BEGIN Reading text

Books By C. LItka

Books By C. LItka

Friday, July 29, 2022

River of Stars & A Psalm for the Wild-Built Reviews

Well, that was last week, this is this week in book reading. Last week it was books written in 1922 and 1959. This week we have books written in 2013 and 2021. And what a difference it makes. The 2013 book was Guy Gavriel Kay’s River of Stars, a fantasy set in a make-believe China, and Becky Chambers’ 2021 novella, A Psalm for the Wild-Built, which TOR sent to me for free to promote its sequel. The differences between the two week’s readings are quite striking.



River of Stars by Guy Gavriel Kay -- DNF (13%)

Note: I believe I read this book 6 or 7 years ago, since some of the scenes I read seemed familiar and I know that I read his first book in this setting, Under Heaven. Obviously, I don’t remember if I finished it, or not, back then. However, I forget books quickly, so that not clearly remembering if I read it only means that it wasn’t one of my rare memorable books.

Well, I didn’t finish it this time. I found it to be a mess, in some of the same way as the other Kay book I attempted to read back in April, Children of Earth and Sky was. Only in more ways. 

Kay writes fantasies set in knock-off historical settings, in this book in 13th century China. In both books, he introduces a lot of disposable point of view characters, tosses in a lot of rather disjointed history, and skips ahead in time briskly -- at least the beginnings. In this book, the first 13% of the book covers maybe three, four, or more years between the scattered incidents he relates. Who knows? As I said in my review of Children of Earth and Sky, I have no doubt that he will tie at least some of the point of view characters together at some point. But due to their brief, disjointed appearances, I didn’t have the time to come to care about them, and so I had no interest in learning about their future lives. 

One of the YouTube booktubers maintains that Kay is the best living fantasy writer. Other readers have praised his writing as well. I’ve read so little fantasy that I can’t comment on that. What I can say is that, I didn’t see what I consider great writing in this piece. I found his sentence structure rather ill-elegant at times. His info-dumping, which he does a lot of, was disjointed and hard to follow. Sometimes he was writing in present tense, sometimes not, and he even included a passage from long after the events of the book. In short, the writing was all over the place. The YouTube fellow suggested that he was experimenting with style at this period, which may well be the case. It didn’t work for me, nor, I gather, for him as well.

END Reading text
BEGIN Exercise data

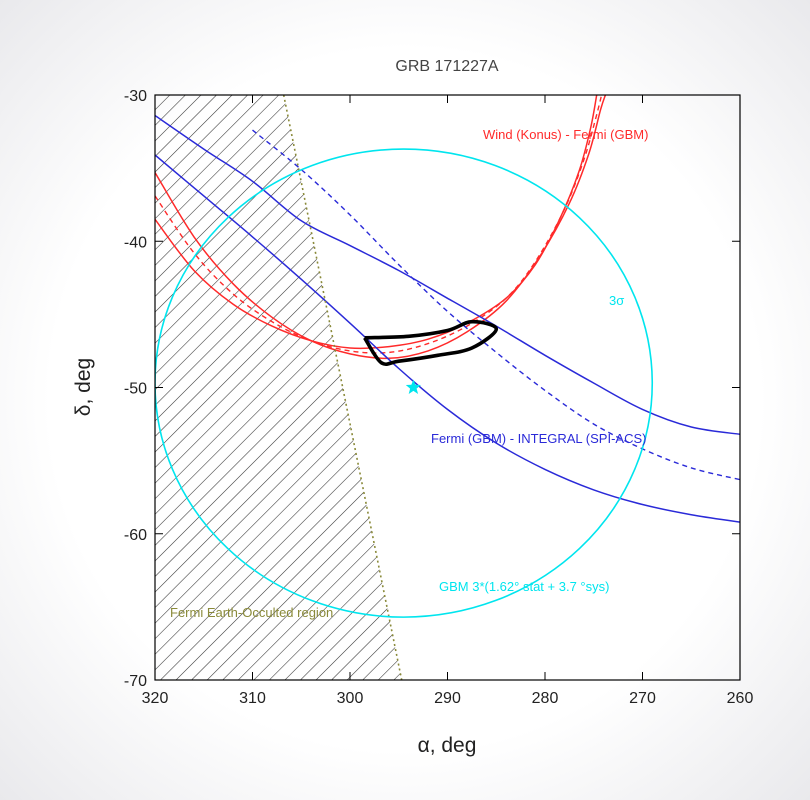  Describe the element at coordinates (136, 682) in the screenshot. I see `y-tick-label: -70` at that location.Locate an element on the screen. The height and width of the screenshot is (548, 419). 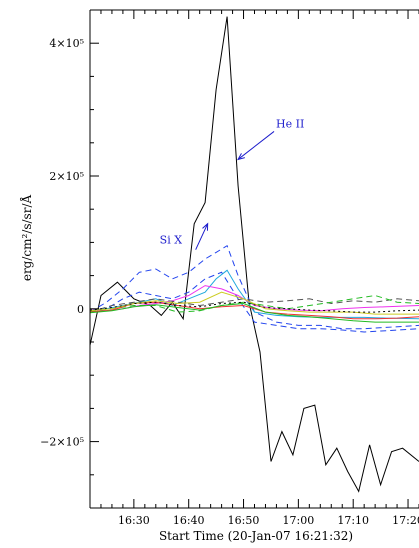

END Exercise data

Tasks to complete
1. In the book review, at what point in River of Stars did the reviewer stop reading?
2. Pick up the book review of River of Stars and A Psalm for the Wild-Built right after its last sentence and keep writing it.

Answers to the problems
1. At 13% of the way through the book.

2.
My bottom line; I didn’t really get much sense of ancient China from the portion of the book I read. I have read a fair amount on China, and watched a lot of their historical fiction/fantasy TV series, so I have my own feel for China, a feeling that was missing in the portion I read. I greatly dislike the use of assorted viewpoint characters who are not on stage long enough to care about. I can’t help but think that when authors break their stories into little pieces like this, they lack the confidence in the strength of their story, and so they make it into an intellectual puzzle instead. No doubt I am wrong. Still, I like stories that unfold like real life stories do in our real lives, not viewed from the eyes of a god, or as an artifact of creative writing. That’s just me.



A Psalm for the Wild-Built by Becky Chambers – C

This is a novella length story is set on a moon whose industrial expansion almost destroyed its ecology. However, at some point the machines that were running the factories gained sentience, and were given their freedom, leaving human society behind. This event wrought a great changes in the society, resulting in the closing of the factories and society became much more pastoral, thus saving the moon’s environment. The story concerns a religious person named Sibling Dex who, dissatisfied with life in a monastery, decides to become a tea monk. This mission involved living a roving life, making the rounds of villages with a wagon pulled by an electric bike. In the villages Dex offers tea and comfort to people who in need a bit of both. After some years, Dex grows dissatisfied with this life as well. Wanting something more, but not knowing what, Dex sets out, on a whim, for a long abandoned monastic retreat. On the road Dex meets one of the free living robots, Splendid Speckled Mosscap, who has been tasked with seeing how the humans are faring since the sentient machines went their own way. What follows is a story of how Dex and Mosscap eventually form a friendship, despite Dex’s initial misgivings.

And what follows from that meeting and their growing discovery of each other is a philosophical exploration of… Now there you have me. I have discovered that I am not a deep thinker. I am content with the sparkling sea, with little interest or appreciation of  the depths which lie beneath the waves. And so while the two discussed many various things, my interest and attention waned. You may well find their discussions quite enlightening.

Becky Chambers writes the type of stories I should like. Which is to say that she writes stories with pleasant characters in smaller settings where the universe is in no danger. I finished this story – which is more than I can say for the first book of hers I tried, A Long Way to a Small, Angry Planet, but I can’t say I was enthralled by it. It was too simple and moved too slowly even for me. And while I did finish the story I don’t think I’ll be reading is sequel.

UPDATE Won the 2022 Hugo Award for best Novella. Go figure.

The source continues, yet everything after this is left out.